If you’re in the latter set, then that’s not exactly the best position to be in. But don’t despair, my mom always said that you can turn whatever hobby you have into a career, even trivial-sounding ones. Whenever my mom said that, my brother would always say, “But my hobby is gaming!” Though it was meant more as a joke, he wasn’t too far off. There are gaming tournaments, gaming is now treated as a professional sport, and my teacher once sold his high-leveled character in World of Warcraft for hard cold cash.

Though currently limited, gaming can be a profession if you pursue it, and if that’s possible, I’m sure so many other things are too; you just need the will and the right idea to do so.

But if you’re stuck, you have no hobbies or talents to speak of, then you can always find one. I’m no motivational speaker, I can’t help you as a therapist other than reciting self-help books, but I believe that if I don’t do things outside of my comfort zone, then what is a life even for? You don’t have to help others, but if you cannot find that one activity that truly gives you happiness, then living might not be for you.

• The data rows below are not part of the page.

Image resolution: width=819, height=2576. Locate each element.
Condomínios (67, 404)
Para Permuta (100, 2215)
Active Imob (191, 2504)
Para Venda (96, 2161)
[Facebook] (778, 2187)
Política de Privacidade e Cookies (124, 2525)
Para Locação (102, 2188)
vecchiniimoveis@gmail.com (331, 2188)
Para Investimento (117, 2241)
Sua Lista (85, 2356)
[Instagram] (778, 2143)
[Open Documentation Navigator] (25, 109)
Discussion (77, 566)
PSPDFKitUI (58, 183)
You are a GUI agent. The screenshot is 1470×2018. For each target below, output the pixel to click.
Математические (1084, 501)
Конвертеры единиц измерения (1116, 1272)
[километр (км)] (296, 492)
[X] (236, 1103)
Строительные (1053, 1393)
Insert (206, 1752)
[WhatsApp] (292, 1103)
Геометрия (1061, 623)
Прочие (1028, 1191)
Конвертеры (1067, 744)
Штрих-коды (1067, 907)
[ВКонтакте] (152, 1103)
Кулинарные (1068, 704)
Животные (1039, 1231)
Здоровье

Easier said than done, sure, but you could always try something near you. You don’t have to say, “Oh gosh, I must try skiing next week and then I’ll climb Mount Everest next month!” You don’t need to do anything drastic; I’ve just taken up knitting as a small hobby, which consisted of just really getting off my ass and driving to a store. It may probably stay as only a hobby for me or as bit of pocket money if I decide to sell my scarves and hats, but it might be attracting to you as a full-time job.

Or you could go with gaming anyways, that’s still an option.

But one last thing, don’t lock yourself in a room and go, “But mom, a blog told me that I can make money from gaming!” Please don’t, or your mother will send you to a very technology-free camp or you may suffer terrible consequences.